REQUIRED WORK: From the records below, please return each line that holds the word "will".

(Dataset entries)
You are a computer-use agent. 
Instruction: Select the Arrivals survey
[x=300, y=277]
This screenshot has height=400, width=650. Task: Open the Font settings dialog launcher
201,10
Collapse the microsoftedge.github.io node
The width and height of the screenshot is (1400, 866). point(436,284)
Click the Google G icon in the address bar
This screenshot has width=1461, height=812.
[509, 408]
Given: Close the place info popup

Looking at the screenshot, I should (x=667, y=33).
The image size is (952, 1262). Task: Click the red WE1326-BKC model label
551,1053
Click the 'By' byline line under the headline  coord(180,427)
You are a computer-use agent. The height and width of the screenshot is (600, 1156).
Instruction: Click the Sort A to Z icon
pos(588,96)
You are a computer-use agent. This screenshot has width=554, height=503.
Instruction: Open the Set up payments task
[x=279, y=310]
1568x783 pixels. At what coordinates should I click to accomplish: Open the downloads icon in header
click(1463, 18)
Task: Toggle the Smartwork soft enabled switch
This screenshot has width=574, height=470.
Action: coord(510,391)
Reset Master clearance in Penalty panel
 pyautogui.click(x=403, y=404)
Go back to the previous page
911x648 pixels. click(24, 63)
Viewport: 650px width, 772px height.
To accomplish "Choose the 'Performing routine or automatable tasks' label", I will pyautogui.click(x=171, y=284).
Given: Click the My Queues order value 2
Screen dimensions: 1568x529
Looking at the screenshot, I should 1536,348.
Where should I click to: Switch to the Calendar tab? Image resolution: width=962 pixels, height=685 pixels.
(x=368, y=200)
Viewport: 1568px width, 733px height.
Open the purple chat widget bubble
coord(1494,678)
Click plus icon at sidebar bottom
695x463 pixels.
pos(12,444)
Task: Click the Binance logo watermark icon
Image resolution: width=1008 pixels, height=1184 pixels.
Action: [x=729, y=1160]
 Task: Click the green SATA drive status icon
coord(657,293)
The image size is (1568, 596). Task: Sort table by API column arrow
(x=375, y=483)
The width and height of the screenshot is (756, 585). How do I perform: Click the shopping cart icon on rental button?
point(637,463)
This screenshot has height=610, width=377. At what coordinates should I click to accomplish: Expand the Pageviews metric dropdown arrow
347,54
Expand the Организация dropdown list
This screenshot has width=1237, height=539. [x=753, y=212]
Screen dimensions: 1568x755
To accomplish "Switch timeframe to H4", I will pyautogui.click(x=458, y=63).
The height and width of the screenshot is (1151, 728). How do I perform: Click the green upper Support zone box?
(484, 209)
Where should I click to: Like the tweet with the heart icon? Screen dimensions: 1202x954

TASK RESPONSE:
To accomplish "Choose the 'Performing routine or automatable tasks' label", I will pyautogui.click(x=171, y=284).
To accomplish "Switch timeframe to H4", I will pyautogui.click(x=458, y=63).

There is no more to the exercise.